The Liskov Substitution Principle states that:

Objects in a program should be replaceable with instances of their sub-types without altering the correctness of that program.

Assuming that:

interface Iterable<T> {
    fun getIterator(): Iterator<T>

interface Collection<T> : Iterable<T> {
    val size: Int

interface List<T> : Collection<T> {
    fun get(index: Int): T

interface MutableList<T> : List<T> {
    fun set(index: Int, item: T): Unit

When LSP is applied to input parameters, the lowest-level abstraction should be applied:


fun foo(items: Iterable<Any>) { ... }


fun foo(items: List<Any>) { ... }

But, does LSP apply to function return types, and if so, does the reverse apply?

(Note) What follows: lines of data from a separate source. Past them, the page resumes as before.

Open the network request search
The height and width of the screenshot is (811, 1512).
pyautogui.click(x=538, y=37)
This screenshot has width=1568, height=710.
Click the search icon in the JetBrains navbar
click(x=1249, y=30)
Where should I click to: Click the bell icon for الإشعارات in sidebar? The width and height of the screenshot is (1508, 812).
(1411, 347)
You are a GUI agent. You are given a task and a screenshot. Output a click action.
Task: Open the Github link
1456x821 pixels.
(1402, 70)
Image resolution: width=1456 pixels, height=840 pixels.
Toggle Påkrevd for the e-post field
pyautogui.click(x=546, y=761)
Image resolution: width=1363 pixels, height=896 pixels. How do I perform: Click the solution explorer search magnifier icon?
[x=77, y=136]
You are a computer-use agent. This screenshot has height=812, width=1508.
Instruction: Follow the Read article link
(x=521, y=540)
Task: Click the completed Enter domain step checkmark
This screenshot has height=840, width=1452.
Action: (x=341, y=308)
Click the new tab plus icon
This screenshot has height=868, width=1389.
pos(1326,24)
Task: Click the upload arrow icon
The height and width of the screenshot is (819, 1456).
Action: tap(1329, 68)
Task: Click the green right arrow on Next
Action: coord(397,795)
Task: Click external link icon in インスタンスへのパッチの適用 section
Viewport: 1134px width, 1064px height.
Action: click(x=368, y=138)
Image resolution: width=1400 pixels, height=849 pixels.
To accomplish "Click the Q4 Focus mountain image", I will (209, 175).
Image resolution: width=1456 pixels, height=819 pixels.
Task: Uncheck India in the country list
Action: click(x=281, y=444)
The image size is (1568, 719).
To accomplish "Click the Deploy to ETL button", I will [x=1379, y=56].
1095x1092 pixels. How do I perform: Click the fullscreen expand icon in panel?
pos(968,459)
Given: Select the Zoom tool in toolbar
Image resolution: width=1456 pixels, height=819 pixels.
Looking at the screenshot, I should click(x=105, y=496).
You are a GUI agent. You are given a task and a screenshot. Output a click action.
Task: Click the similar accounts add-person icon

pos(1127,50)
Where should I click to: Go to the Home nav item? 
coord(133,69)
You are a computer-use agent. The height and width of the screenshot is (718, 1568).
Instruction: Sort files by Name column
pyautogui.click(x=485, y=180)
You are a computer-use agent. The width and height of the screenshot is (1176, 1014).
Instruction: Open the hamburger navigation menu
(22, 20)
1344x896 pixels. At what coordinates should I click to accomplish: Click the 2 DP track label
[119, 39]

fun bar(): Iterable<Any> { ... }


fun bar(): List<Any> { ... }

1 Answers

ComDubh On Best Solutions

Yes and yes. In order to comply with the LSP, argument types in an overriding method must be contravariant, as you point out. The reverse is true for the return type -- this must be covariant, i.e. of the same type, or a more specific type, as the return type in the method being overidden.

Think of the slogan "demand no more, promise no less." Let's say the superclass method returns a Rectangle. This method can be overidden to return a Square, as this "promises more," but not to return a Shape, as this would "promise less."